Quote from Thunderdog:
And wouldn't those "extremely intelligent, ultra high net worth, sophisticated people and firm" be able to deal directly with the funds, thereby sidestepping Mr. Insana's outrageous fees?
You fail to understand that sufficient diversification is of importance when investing in hedge funds. Many funds have a minimum investment of $250,000 - $500,000 or even up to $1m, or they're even closed to new money.

Let's assume you were one of those extremely intelligent, ultra high net worth, sophisticated people and let's assume you wanted to invest $2.5m of your money into hedge funds.

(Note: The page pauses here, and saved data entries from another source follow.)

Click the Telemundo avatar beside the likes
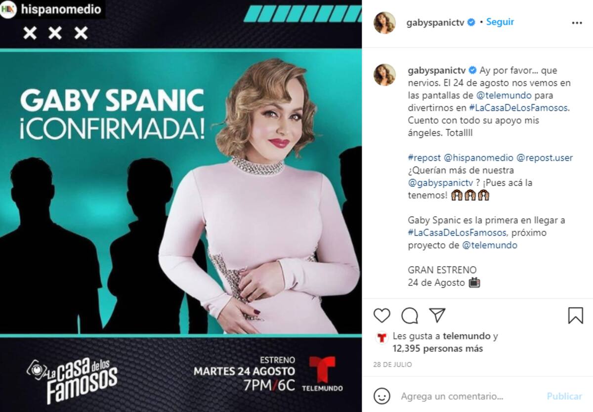This screenshot has height=412, width=593. click(x=381, y=338)
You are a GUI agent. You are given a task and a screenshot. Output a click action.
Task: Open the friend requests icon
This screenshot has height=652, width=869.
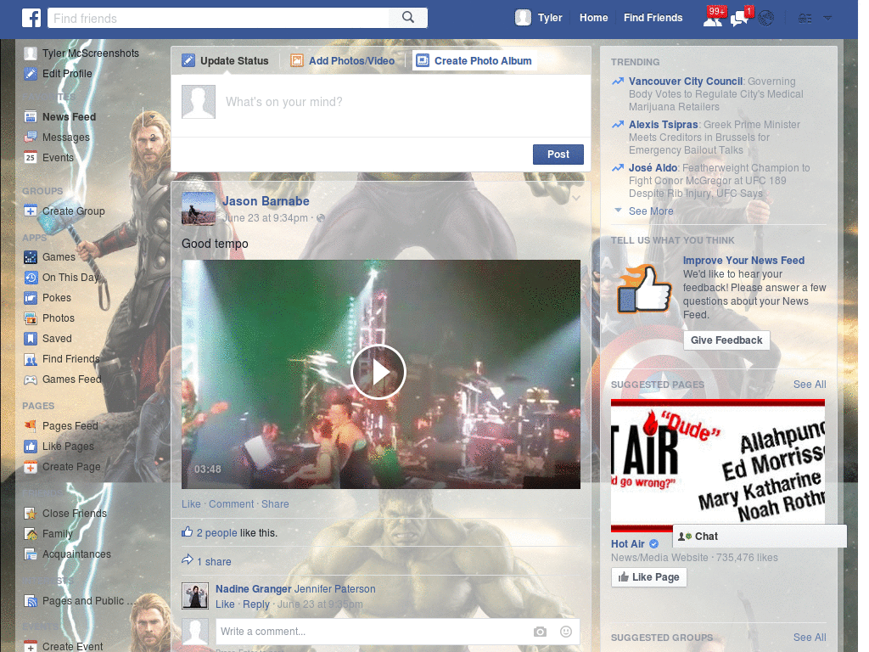pyautogui.click(x=714, y=17)
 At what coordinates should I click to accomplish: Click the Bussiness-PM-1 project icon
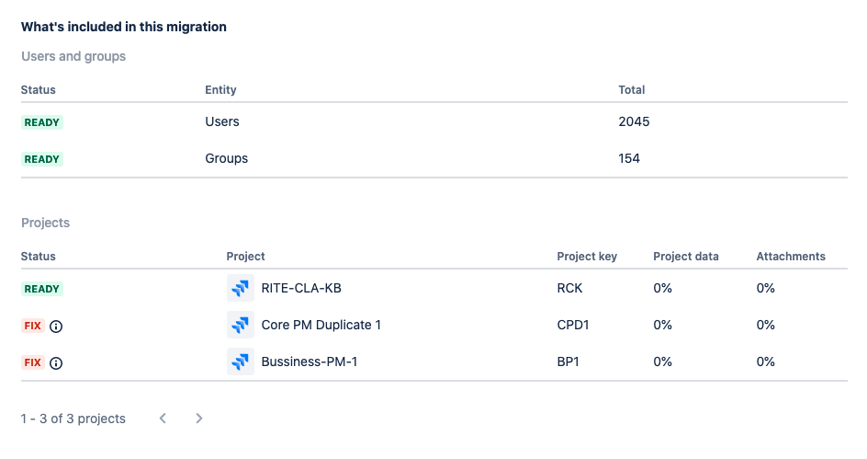pyautogui.click(x=241, y=361)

You could get exposure to 5 funds @ 500k each, be relatively undiversified with the risk of a single blowup costing you 20% of your investment.

Or you invest 2x1.25m of your money into 2 different funds of funds with each giving you exposure to anywhere between 50-100 funds in exchange for the additional cost layer of 1+10% as the funds of funds do all the work and paperwork trading in and out of the underlying funds. It also means you have to go through the compliance process (source of your funds etc.) and paperwork only twice, instead of 30 times, if you wanted to invest with 30 funds directly.
 
Quote from makloda:

You fail to understand that sufficient diversification is of importance when investing in hedge funds. Many funds have a minimum investment of $250,000 - $500,000 or even up to $1m, or they're even closed to new money.

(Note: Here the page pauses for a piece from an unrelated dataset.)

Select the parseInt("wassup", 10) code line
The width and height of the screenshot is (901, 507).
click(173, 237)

Let's assume you were one of those extremely intelligent, ultra high net worth, sophisticated people and let's assume you wanted to invest $2.5m of your money into hedge funds. You could get exposure to 5 funds @ 500k each, be relatively undiversified with the risk of a single blowup costing you 20% of your investment.

Or you invest 2x1.25m of your money into 2 different funds of funds with each giving you exposure to anywhere between 50-100 funds in exchange for the additional cost layer of 1+10% as the funds of funds do all the work and paperwork trading in and out of the underlying funds. It also means you have to go through the compliance process (source of your funds etc.) and paperwork only twice, instead of 30 times, if you wanted to invest in 30 funds directly.
I think that an additional 1.5% of capital and 20% of performance is a high price to pay for Rolodex diversification by a media personality. And it's usually when people don't give a shit about ridiculous costs because things are so good that trouble is often just around the corner. Surely you can muster up a few historic (and recent) examples of that, eh?
 
Quote from makloda:

1.5 + 20% is certainly on the high side for a FoF...
You'd best take that up with Landis82:
Quote from Landis82:

The management fees didn't matter because Insana's "minimum" was only $500,000...
 
SAC Capital Advisors, Renaissance Technologies Corp., Perry Corp. Third Point, Omega Advisors and Icahn Management


Those are all really great hf's.

Almost like you can't fail...
 
Quote from Covert:

Amazing- would you care to lay out the math you used to come up with this figure? It's simply not true, but I'd be interested to learn what you were thinking when you typed this

Do the math yourself if you don't believe it, prove me wrong.